═══ Supplied text

Hollywood talent manager Joan Hyler said this about Ziskin in 2009: “Thinking of Hollywood Matriarchs — I am impressed by many who semi-retire like Sherry Lansing, after a full career as a producer and studio head — and use their money and power in philanthropic pursuits. Laura Ziskin (still actively producing the “Spider-Man” series) is using her power and money to fight cancer. Both Jewish girls, these powerful women are worthy of our Torah female prototypes: They live in the world and use their accomplishments for the greater good.”
Ziskin was lauded as one of the first women to break into the “inner circle of A-list producers, for decades considered an all-boys club.”
Actress and filmmaker Jaime King said Ziskin was a woman whose example “I will look to for guidance in the face of my own challenges. The brief time that I spent with her has seeped deeply into my soul. Her knowing without proof, her faith and courage in the midst of her fiercest battle, her compassion and empathy that reached beyond the millions of hearts she touched and sailed into the stars that twinkle above us.”

══════
═══ Excerpted records

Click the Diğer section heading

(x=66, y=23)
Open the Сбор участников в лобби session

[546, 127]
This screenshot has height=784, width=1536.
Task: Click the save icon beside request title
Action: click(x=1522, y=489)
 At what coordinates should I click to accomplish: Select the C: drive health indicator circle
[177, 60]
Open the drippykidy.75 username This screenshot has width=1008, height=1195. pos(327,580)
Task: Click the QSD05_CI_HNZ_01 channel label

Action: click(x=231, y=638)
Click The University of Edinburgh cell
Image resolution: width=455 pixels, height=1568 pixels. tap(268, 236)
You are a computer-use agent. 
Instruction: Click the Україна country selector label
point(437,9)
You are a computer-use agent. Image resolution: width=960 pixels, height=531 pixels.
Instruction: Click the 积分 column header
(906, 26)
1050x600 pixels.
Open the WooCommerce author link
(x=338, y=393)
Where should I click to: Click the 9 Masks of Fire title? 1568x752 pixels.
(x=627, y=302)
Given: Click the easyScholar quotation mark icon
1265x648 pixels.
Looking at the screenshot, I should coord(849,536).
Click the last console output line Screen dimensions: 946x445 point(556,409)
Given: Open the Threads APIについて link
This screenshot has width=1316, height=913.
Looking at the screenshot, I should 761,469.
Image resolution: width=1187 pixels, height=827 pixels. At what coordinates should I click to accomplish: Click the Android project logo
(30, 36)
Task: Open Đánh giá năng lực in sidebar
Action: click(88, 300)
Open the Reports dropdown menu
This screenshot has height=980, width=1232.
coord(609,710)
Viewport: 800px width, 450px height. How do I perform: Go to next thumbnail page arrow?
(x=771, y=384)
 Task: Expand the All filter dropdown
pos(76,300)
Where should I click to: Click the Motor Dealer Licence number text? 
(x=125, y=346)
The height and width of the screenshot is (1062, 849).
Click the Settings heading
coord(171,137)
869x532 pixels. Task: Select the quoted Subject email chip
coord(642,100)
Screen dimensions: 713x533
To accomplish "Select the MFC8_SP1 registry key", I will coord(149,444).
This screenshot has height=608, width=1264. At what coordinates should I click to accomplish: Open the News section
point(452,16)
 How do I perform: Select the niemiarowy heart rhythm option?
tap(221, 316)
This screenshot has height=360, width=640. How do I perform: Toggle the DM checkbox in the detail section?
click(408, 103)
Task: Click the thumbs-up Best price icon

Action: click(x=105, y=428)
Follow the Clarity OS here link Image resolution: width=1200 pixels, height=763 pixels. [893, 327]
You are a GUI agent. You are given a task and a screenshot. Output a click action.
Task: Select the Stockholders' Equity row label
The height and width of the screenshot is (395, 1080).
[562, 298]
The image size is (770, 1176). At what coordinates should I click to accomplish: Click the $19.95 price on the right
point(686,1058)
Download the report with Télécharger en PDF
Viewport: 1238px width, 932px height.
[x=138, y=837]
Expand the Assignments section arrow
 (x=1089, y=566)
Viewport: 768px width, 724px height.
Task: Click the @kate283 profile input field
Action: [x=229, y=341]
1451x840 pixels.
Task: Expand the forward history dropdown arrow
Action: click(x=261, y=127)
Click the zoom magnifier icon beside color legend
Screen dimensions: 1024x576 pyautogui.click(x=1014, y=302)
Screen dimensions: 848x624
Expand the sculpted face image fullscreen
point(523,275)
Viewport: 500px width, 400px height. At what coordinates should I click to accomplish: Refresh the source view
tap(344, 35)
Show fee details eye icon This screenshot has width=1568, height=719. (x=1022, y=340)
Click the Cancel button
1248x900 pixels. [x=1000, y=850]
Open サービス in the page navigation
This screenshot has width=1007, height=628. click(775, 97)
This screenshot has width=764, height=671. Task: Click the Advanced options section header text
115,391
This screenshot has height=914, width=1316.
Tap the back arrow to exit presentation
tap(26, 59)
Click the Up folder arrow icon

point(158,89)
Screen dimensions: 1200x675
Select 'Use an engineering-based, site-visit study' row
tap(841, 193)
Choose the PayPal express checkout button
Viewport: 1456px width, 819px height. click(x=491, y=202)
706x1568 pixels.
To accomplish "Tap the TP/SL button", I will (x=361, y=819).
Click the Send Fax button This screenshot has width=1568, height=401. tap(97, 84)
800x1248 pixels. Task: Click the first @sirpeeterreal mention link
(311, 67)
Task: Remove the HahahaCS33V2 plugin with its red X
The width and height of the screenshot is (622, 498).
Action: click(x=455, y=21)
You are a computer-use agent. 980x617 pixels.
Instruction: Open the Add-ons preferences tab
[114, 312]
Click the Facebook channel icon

══════

Instructions for the task | Using the text on Laura Ziskin, decide whether each statement agrees with it: (a) Joan Hyler made her remarks about Ziskin in 2009; (b) Hyler describes Ziskin as having semi-retired like Sherry Lansing; (c) Jaime King spent a long time with Ziskin. Answer yes or no for each, quoting the deciding words. The records are not needed for this exercise.

Exercise output |
(a) Yes: "said this about Ziskin in 2009"
(b) No: "Laura Ziskin (still actively producing the “Spider-Man” series)"
(c) No: "The brief time that I spent with her"